- [Source passage]
Start of Block

We finally saw Jupiter Ascending a couple of weekends ago, in the lair, rented rather than in a theatre. I wish I’d got myself out to see it large, but, well, life and all that.
It’s better than it’s given credit for. And I thought I had a long post to write about this, but I keep not writing that post, so I’m going to write a shorter one and see what happens.
Jupiter Ascending is, in large-brush-strokes, David Lynch’s Dune, but with the “Chosen One” trope excised and replaced with “Hidden Princess.” It’s a bold decision to make, because audiences aren’t used to Hidden Princess in live-action anymore, and they’re not used to it in nominally-SF movies at all.
That’s what it is, though. You’ve got all the bits. You have ultra-rare critical-to-galatic-society unique-brutal-production-method High-Protein Liquid MacGuffin. You have old-school Dune-style space-opera politics-as-secret-warfare over the usual space-opera things, with betrayals! Everywhere! You have overflowing decadence, commentaries on exploitive economics, and massive disparities of wealth and power on an intergalactic scale, and set design Lynch would’ve killed to possess. And it’s a whole family of disturbing predilections and obsessions, as in, again, Dune.
You even have Eddie Redmayne channeling Sting’s shouty Feyd-Rautha Harkonnen, only with a little more of a lid on it.

But not much of one
Meanwhile, instead of Chosen One tropes and fantasies, you get a huge bundle of Hidden Princess – the lost royal child, the family of commoners who know actual love vs. the royality who doesn’t, all of it.
Plus you get the bundle of heterosexual schoolgirl fantasy stuff that tends to go along with that trope. So… you’re found by a guy who is part wolf and has a tragic backstory you can’t be bothered to explain coherently because it doesn’t really matter because it’s different for you because it’s you (of course) and he has wings and he’s utterly devoted to you and has a great ass – did Tina Belcher write this part?

End of Block

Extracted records
Start of Block

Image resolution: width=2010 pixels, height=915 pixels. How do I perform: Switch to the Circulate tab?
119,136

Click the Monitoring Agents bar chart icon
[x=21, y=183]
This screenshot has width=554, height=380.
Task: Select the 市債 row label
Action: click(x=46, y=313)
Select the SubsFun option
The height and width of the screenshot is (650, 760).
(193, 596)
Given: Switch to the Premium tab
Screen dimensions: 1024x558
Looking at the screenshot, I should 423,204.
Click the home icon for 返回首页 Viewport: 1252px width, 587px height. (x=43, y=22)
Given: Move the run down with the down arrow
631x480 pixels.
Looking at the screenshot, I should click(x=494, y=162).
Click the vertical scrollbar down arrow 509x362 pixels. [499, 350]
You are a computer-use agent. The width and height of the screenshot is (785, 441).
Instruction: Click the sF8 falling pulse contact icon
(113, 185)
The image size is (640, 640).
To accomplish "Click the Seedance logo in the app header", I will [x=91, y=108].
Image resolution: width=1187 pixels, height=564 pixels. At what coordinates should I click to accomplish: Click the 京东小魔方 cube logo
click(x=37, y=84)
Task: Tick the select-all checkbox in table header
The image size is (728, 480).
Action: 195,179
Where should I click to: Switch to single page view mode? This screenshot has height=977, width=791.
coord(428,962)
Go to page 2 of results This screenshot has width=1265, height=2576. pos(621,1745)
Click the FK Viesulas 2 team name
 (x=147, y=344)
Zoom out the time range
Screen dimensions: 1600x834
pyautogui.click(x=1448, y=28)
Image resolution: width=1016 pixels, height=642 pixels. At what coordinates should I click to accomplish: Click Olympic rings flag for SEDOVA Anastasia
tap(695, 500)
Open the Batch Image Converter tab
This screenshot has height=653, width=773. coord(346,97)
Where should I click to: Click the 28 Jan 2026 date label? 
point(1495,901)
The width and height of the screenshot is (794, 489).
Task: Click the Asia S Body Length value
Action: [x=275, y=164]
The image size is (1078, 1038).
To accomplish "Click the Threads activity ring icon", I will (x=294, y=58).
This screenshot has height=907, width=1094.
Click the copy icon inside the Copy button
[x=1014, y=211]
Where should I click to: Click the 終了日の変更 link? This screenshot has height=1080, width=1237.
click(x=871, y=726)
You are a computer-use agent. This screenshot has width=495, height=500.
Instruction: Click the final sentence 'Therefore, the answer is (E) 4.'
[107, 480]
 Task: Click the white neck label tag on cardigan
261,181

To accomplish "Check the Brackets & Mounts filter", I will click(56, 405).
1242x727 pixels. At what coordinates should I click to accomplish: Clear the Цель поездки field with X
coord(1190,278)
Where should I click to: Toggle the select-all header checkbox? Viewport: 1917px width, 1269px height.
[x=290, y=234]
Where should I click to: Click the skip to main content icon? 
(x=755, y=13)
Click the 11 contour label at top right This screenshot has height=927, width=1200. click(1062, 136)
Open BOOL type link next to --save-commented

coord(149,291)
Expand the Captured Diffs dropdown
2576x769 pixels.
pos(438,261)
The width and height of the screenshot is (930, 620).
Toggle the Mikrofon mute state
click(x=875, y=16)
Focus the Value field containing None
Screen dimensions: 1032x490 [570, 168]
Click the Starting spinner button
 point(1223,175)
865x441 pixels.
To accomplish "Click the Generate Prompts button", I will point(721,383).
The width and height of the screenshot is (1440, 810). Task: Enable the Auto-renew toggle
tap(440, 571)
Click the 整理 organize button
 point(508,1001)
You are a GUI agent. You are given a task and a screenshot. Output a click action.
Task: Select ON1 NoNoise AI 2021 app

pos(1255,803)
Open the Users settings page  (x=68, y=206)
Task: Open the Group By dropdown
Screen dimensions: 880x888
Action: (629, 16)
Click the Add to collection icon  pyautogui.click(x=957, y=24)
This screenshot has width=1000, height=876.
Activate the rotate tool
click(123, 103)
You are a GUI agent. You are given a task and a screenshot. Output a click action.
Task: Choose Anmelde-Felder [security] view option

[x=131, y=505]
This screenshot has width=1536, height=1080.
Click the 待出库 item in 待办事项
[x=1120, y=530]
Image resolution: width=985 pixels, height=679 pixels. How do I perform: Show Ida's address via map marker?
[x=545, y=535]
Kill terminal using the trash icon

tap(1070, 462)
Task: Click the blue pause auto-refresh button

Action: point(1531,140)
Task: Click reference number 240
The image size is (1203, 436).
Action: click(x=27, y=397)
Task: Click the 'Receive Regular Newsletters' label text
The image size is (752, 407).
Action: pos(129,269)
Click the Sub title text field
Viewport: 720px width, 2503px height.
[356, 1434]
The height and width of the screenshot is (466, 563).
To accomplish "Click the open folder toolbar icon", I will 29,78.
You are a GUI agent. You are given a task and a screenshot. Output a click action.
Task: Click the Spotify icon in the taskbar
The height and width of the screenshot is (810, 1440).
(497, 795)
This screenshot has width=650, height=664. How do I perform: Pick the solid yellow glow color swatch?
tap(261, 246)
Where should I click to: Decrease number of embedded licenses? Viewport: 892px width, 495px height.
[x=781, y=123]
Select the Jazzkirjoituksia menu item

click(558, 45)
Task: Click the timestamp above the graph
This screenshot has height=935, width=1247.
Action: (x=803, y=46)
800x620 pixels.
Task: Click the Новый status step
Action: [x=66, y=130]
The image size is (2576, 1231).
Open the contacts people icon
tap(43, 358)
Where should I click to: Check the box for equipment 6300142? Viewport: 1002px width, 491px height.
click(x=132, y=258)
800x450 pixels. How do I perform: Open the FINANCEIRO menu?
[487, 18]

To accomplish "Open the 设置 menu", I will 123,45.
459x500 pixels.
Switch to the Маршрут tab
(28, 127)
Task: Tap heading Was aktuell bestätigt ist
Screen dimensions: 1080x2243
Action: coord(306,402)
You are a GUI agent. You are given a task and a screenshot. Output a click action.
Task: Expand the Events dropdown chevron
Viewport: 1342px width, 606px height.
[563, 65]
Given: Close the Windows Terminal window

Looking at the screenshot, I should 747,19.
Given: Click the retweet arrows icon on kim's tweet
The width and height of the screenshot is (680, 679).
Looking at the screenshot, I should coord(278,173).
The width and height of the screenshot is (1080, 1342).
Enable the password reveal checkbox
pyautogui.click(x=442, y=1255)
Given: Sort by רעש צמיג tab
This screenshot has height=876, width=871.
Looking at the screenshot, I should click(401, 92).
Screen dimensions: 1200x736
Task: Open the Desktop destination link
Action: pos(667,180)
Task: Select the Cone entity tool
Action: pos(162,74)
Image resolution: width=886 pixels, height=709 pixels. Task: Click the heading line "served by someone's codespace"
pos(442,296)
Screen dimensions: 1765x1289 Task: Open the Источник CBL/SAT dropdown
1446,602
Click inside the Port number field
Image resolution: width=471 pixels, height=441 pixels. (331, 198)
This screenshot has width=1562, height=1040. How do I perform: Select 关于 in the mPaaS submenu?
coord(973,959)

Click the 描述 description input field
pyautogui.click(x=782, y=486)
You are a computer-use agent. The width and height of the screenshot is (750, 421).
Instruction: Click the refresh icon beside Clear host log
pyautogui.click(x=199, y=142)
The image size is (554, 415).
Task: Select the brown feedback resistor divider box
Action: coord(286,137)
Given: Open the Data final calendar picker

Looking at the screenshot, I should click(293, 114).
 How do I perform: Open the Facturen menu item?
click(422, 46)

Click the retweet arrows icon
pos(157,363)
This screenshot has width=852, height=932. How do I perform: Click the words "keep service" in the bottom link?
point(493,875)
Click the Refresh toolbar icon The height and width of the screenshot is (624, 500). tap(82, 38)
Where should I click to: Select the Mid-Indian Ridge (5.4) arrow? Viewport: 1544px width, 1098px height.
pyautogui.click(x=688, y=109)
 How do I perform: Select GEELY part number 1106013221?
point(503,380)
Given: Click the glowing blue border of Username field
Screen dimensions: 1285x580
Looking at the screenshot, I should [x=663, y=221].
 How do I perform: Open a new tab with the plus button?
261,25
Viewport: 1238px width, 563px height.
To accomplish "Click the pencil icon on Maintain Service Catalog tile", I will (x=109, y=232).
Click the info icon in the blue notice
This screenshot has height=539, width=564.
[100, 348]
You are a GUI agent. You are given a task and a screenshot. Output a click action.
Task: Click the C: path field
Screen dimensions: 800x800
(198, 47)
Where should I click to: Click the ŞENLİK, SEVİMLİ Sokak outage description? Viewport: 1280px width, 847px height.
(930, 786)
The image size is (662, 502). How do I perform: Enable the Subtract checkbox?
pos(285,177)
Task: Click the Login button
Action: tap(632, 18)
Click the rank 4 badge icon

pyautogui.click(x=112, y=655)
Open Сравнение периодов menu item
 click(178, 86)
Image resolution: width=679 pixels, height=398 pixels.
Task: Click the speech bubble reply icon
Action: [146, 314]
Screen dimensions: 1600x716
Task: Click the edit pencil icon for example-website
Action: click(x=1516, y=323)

End of Block

- [What to work on]
1. In the post on Jupiter Ascending, what trope replaces the "Chosen One" in the film?
2. Substitute "excess" for "decadence" in the post on Jupiter Ascending, and write out the passage that begins at the words "That’s what it" and stops after "in, again, Dune.".
Nothing here depends on the rows.

- [Task responses]
1. The "Hidden Princess" trope.

2.
That’s what it is, though. You’ve got all the bits. You have ultra-rare critical-to-galatic-society unique-brutal-production-method High-Protein Liquid MacGuffin. You have old-school Dune-style space-opera politics-as-secret-warfare over the usual space-opera things, with betrayals! Everywhere! You have overflowing excess, commentaries on exploitive economics, and massive disparities of wealth and power on an intergalactic scale, and set design Lynch would’ve killed to possess. And it’s a whole family of disturbing predilections and obsessions, as in, again, Dune.